### AVAILABLE RECORDS
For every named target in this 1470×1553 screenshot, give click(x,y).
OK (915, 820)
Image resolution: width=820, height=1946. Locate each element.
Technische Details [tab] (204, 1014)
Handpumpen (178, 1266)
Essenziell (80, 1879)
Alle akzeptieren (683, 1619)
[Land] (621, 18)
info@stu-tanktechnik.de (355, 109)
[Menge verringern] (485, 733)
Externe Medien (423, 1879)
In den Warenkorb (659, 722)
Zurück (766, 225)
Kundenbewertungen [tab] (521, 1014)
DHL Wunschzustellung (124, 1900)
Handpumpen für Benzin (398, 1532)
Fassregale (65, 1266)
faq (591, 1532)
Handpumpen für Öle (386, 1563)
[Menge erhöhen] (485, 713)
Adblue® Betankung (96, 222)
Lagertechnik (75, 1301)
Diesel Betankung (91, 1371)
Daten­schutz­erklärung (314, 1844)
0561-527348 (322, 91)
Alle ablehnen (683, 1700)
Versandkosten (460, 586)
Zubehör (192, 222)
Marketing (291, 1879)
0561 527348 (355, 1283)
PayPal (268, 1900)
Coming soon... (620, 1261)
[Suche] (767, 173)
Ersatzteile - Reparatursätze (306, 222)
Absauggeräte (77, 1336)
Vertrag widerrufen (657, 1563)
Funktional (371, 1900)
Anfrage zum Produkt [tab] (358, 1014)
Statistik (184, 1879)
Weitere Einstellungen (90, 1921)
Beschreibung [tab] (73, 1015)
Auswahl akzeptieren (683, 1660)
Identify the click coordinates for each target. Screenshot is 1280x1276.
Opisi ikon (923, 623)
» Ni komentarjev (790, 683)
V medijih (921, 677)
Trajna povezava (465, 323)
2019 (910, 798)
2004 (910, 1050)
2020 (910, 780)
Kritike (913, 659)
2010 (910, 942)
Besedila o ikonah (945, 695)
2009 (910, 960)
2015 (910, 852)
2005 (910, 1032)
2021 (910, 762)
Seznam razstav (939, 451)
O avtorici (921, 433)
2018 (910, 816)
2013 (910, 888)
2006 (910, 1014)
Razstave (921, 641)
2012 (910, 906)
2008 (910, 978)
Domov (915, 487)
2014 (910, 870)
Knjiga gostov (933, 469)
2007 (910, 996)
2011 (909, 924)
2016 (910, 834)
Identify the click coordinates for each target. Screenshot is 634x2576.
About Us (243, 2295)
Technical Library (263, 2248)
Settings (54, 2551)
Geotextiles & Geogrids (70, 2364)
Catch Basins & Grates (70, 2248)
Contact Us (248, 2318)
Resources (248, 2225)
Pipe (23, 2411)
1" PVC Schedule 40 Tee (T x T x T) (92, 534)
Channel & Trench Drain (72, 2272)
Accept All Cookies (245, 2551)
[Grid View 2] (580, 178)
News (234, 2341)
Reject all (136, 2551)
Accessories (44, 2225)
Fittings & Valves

### EXERCISE DIRECTIONS
Only the last part of the entries above is needed: please copy the line with "[Grid View 2] (580, 178)" and each line after it exactly.

### RESULT
[Grid View 2] (580, 178)
News (234, 2341)
Reject all (136, 2551)
Accessories (44, 2225)
Fittings & Valves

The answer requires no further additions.